## Exercise instructions
From the first line down to the one containing "Given: Share angstylover's tweet", reproduce the entries below exactly and leave out the pictures.

## Excerpted records
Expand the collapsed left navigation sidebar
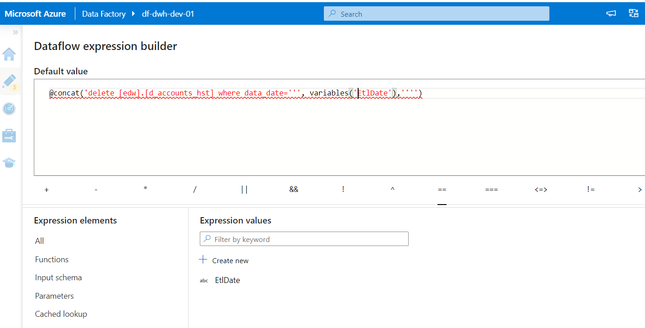The width and height of the screenshot is (645, 328). tap(15, 32)
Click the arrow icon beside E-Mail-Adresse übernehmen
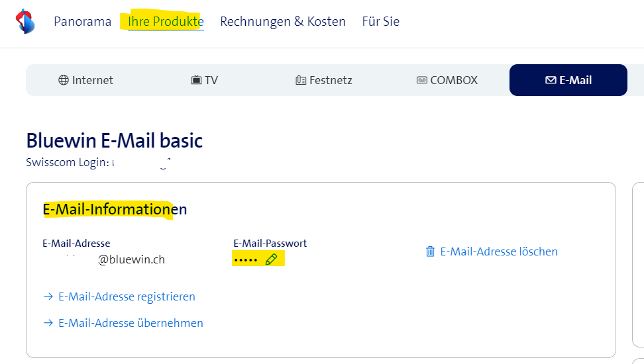 click(48, 323)
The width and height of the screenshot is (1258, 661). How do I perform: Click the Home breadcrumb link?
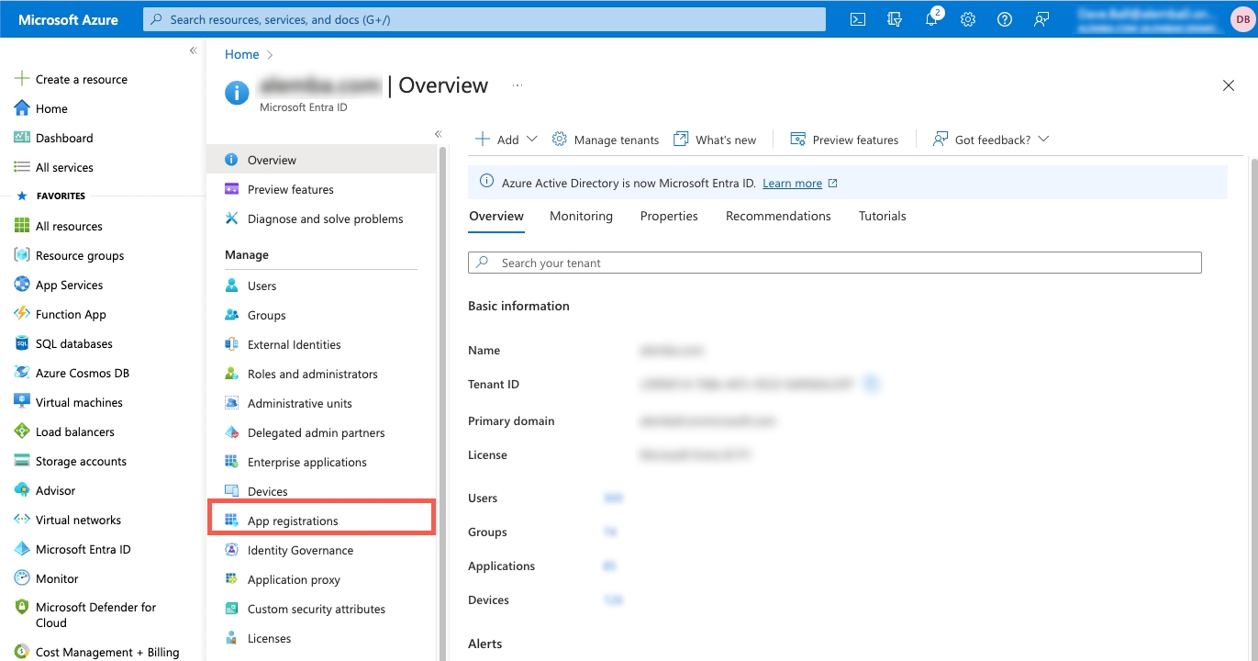(x=241, y=54)
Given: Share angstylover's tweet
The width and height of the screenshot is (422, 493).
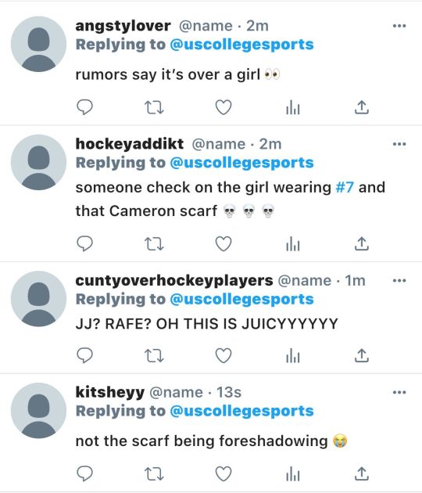Looking at the screenshot, I should [362, 107].
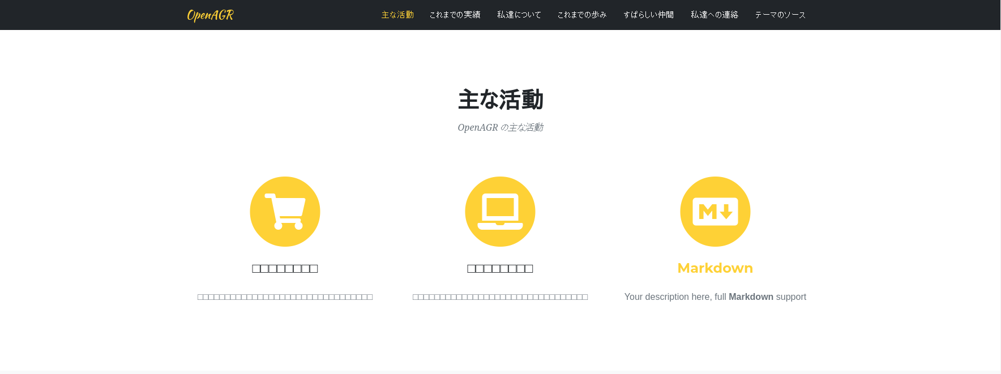Navigate to これまでの歩み
Screen dimensions: 1001x374
pyautogui.click(x=581, y=15)
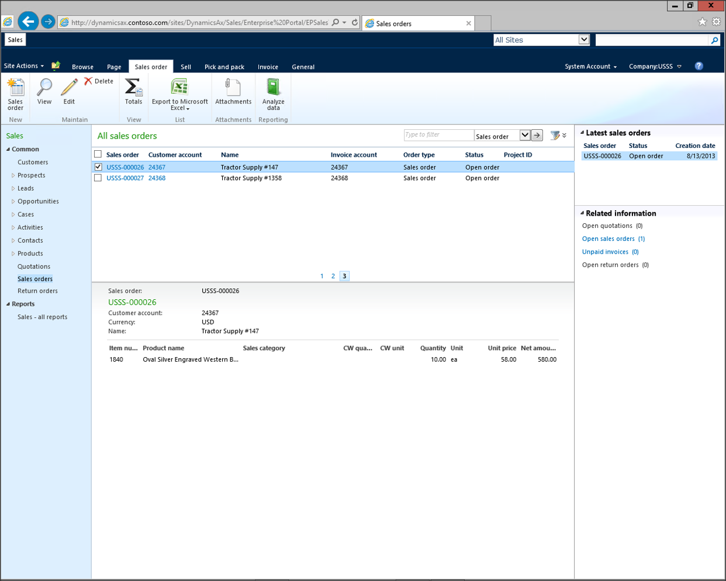Open the All Sites dropdown
This screenshot has height=581, width=726.
[x=583, y=40]
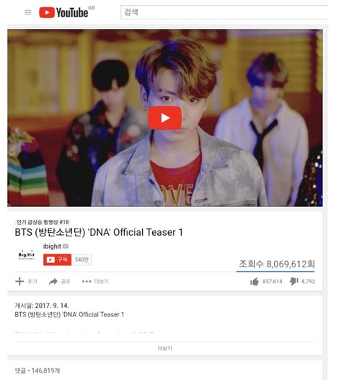
Task: Expand description with bottom 더보기
Action: pos(165,348)
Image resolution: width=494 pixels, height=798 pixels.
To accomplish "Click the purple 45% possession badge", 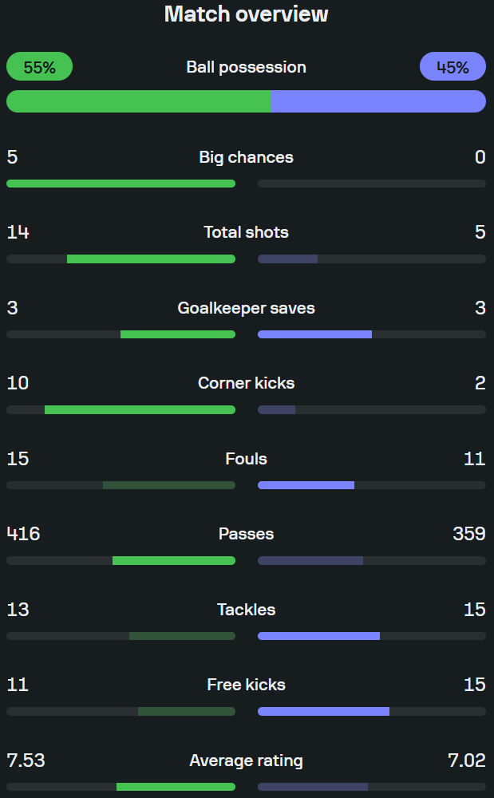I will point(453,67).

## Written response
Expand the collapsed left navigation sidebar
The width and height of the screenshot is (645, 328). tap(15, 32)
Click the arrow icon beside E-Mail-Adresse übernehmen
 click(48, 323)
The width and height of the screenshot is (1258, 661). How do I perform: Click the Home breadcrumb link?
(x=241, y=54)
Given: Share angstylover's tweet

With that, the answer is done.